**INSTRUCTIONS FOR THE TASK**
Render the lines below, between the line holding "Pick the leftmost red seat in row N" and the line holding "Where should I", inclusive, as a numbered list without blank lines. Leave the pictures out.

**DATA SUPPLIED**
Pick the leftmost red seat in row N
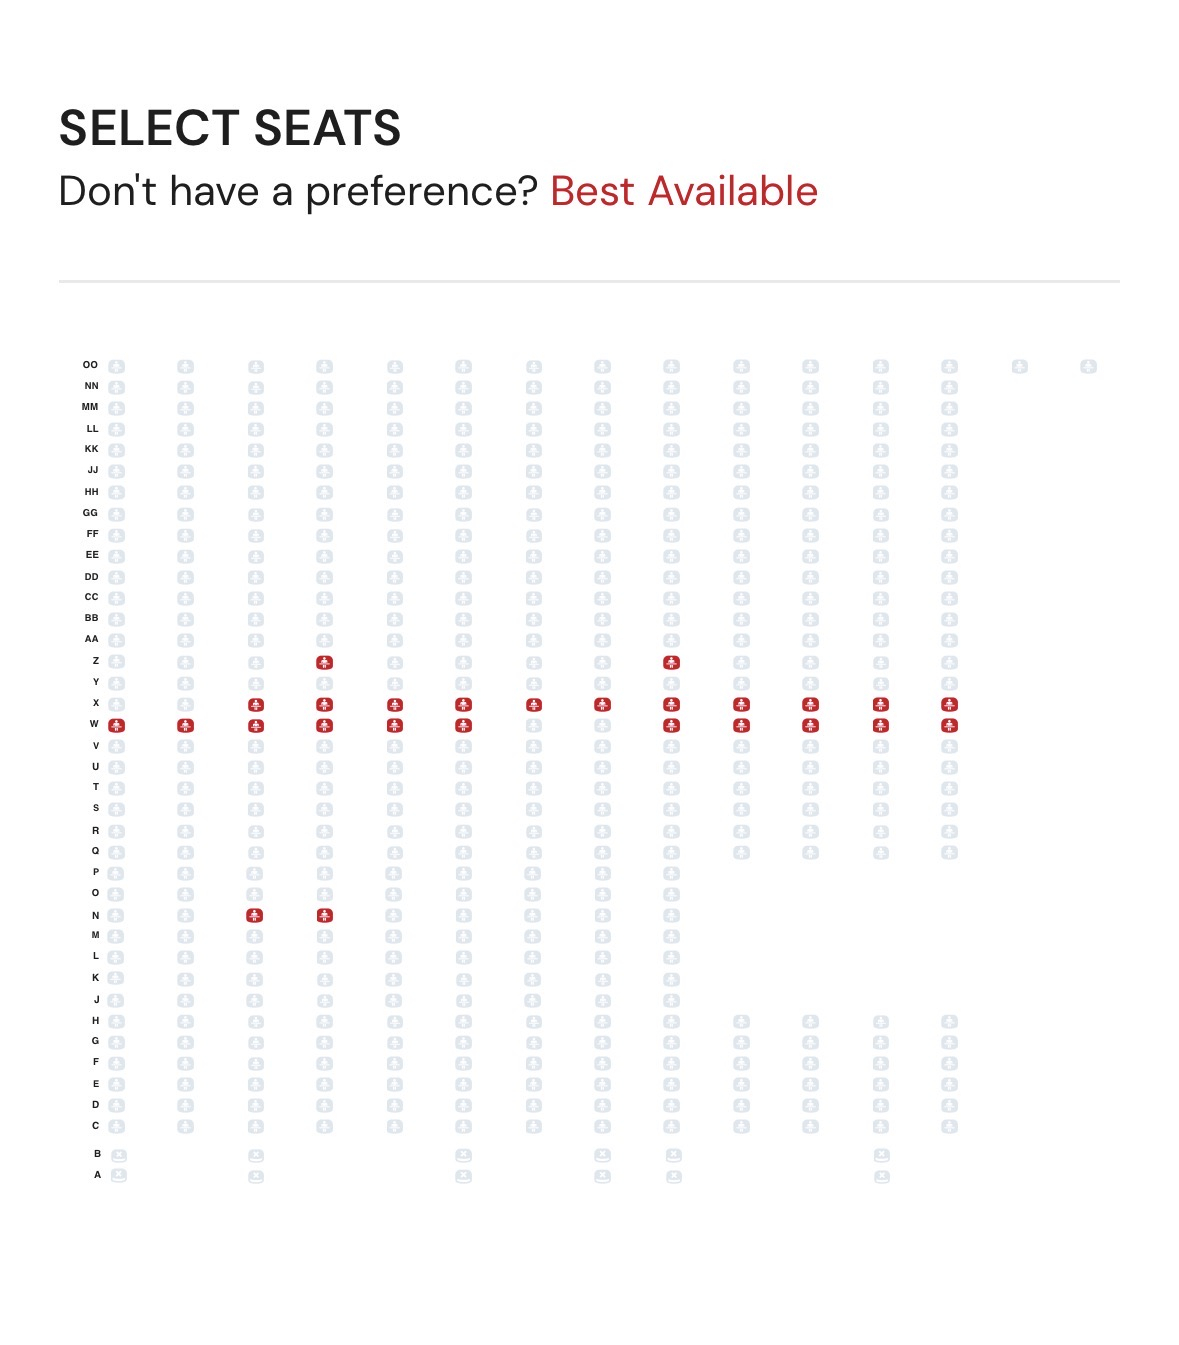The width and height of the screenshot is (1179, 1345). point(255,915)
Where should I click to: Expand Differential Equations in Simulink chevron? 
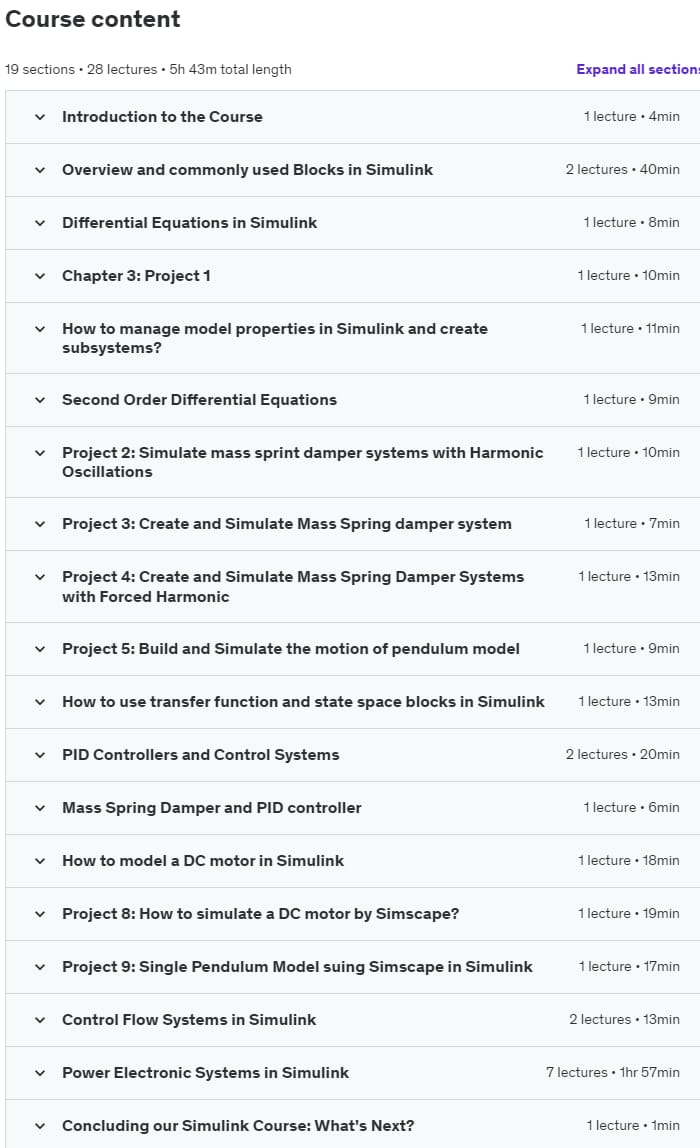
---
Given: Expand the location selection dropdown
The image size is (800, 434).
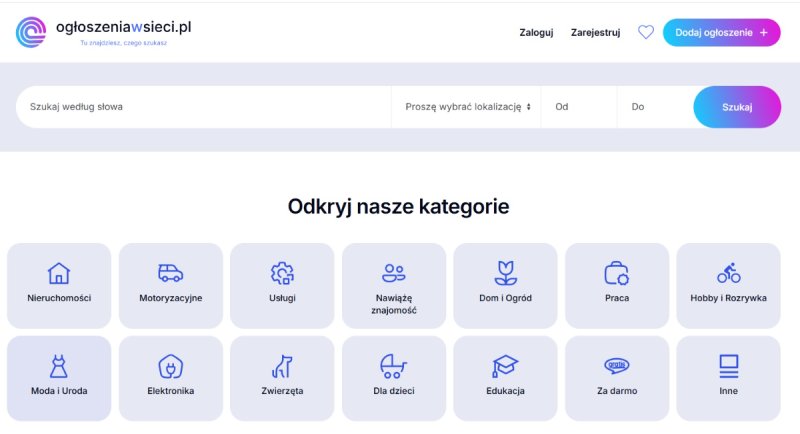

**REPLY TO THE TASK**
1. Pick the leftmost red seat in row N
2. The width and height of the screenshot is (1179, 1345). point(255,915)
3. Where should I click to: Expand Differential Equations in Simulink chevron? 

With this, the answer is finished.